Tuesday, May 23, 2006

Remember those days when everyday - getting to school was an ordeal of the highest order with sweltering heat, overcrowded buses that plied at 75 degrees from the road, the road side Romeos that waited to shove you around, and a big load behind your back in the form of books. Then it was cycling times. It was a good 4 mile ride each way. By the time I reached school, I would be dripping wet with sweat, the shirt and the pinafore sticking to my body, the 15 minute assembly through the humid morning – the kneel down or the sit-ups that ensued whenever I forgot something in my uniform attire.. it was still memorable days..

A gang of activity-challenged students (like me) would huddle together and plan how we could escape from the PT period.
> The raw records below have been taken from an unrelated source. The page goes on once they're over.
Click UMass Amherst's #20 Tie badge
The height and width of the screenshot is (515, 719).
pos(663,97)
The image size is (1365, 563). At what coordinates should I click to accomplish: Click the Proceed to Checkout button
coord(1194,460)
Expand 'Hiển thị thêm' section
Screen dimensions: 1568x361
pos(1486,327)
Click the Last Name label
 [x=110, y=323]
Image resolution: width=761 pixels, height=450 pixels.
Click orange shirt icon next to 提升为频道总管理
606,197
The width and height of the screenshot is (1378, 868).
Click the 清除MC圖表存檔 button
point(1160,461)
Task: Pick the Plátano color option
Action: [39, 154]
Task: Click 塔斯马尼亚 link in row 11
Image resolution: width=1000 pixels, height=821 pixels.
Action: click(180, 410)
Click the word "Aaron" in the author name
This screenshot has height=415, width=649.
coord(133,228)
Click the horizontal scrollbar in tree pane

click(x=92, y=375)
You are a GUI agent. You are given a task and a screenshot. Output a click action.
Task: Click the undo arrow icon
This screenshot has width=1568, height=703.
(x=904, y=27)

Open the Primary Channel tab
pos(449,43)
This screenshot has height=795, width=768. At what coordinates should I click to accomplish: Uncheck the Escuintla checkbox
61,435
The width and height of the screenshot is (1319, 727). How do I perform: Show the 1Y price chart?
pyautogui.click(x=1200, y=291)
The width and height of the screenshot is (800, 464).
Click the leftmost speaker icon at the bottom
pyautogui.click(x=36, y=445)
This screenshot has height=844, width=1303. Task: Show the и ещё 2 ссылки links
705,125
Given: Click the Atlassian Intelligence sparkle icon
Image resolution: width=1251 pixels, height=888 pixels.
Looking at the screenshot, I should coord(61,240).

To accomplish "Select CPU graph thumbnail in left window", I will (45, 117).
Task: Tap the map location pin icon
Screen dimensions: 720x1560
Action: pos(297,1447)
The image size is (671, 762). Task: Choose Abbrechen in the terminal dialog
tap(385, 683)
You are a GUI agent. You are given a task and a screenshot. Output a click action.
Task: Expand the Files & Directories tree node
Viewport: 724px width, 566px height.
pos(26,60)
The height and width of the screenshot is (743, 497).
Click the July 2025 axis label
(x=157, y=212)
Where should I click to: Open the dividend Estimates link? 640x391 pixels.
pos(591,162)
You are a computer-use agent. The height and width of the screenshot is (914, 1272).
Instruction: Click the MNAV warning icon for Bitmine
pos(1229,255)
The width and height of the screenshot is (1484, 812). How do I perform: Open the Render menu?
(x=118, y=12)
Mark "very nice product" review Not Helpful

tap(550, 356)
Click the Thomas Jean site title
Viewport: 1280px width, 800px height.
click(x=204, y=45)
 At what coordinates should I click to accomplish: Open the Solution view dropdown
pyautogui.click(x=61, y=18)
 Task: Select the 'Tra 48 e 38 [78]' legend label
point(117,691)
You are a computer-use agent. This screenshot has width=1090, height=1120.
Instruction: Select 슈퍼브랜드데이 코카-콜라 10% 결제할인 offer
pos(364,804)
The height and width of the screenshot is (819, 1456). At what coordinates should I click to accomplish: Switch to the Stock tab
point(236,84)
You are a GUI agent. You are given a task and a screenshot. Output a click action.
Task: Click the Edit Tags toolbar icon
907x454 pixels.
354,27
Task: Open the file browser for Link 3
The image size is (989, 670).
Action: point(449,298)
We liked to sit and gossip about everything under the sun but refused to move the bums around. We were early teenagers and there was so many curious questions that were best answered by the peer group and PT period were precious time to catch up on it. Now I wonder what all those chit-chat no-nonsense tales were all about. – class 7 through 10.

There was a girl in my class who received a love letter that looked like it was written in blood. Rumors filled the room. There were unanswered questions about if the Ghost really existed; and someone would spring a spicy story of how she witnessed one last night in the bathroom, about life after death and once again you will find someone with a tale of her long-gone grand pa appearing every Diwali to the village that no one ever heard of. For some strange reason, whatever your friends say would be believed and whatever your parents said would be mocked at!!!! May be, it was just the hormones.. – class 9

One of our classmates left home when she was 10 disappointed with her scores in quarterly exam. Luckily, she had only gone to her grand ma’s place in some remote location in Madras. And already there were tales about how ghost must have picked her and how she would be in Heaven enjoying in utopian comforts. It was the time when we had Fools Paradise in English Non-Detail. – class 5

You would be showered with praise and honor on your birthday. I am not sure if its because your friends want to share some of the limelight or is it because she wanted an extra piece of candy! I can’t recollect any instance when anyone was ever involved in any conflict on her birthday. I still wonder if this was just the girls’ school or was it with the boys too. – class 4 through 9

There was this practice of minding-people. Do you recollect the term? One of you is selected to ‘mind’ the class. Now this guy was like a super power. He could go around bullying you and get away with it. If the class-leader (who often ‘minds’) was a nicer guy, the class would collapse into many factions each party pretending to extend support to the class-leader and be in his good books - typical politics that’s today played on the bigger arena. The class was always in gangs. You have to belong to one or the other, else you belong nowhere and no one might help you with notes if you go on leave!!!! - class 4 through 8

Exams and tests were more important than they were in your engineering/medical College. An extra mark here and there was more valuable than anything else. Beg, borrow or steal your extra one mark so that you are one up than your buddy. Class 6 through 9

What you bring for lunch determines how sought after you are! Finishing the lunch during the break and munching on ‘chaat’ for lunch was fashionable.– class 4 through 6

Who brings your lunch makes a statement about character. If you bring it yourself, you are not as lucky as your blessed friends. If your father brings it, your mom does not care about you and if your mom brought, you are the luckiest soul! – class 1 through 3


In spite of all those ill-attitudes, weird behavior, hormonal imbalance, childish pranks we were all innocent children at heart and we were friends. Each one of us has gone in search of different aspirations and desires in different directions and we are probably spread all over the globe and I have lost touch with almost every one of them. But someday I hope we would just run into each other, vaguely recognize and beam a smile at that instant reliving those childhood times.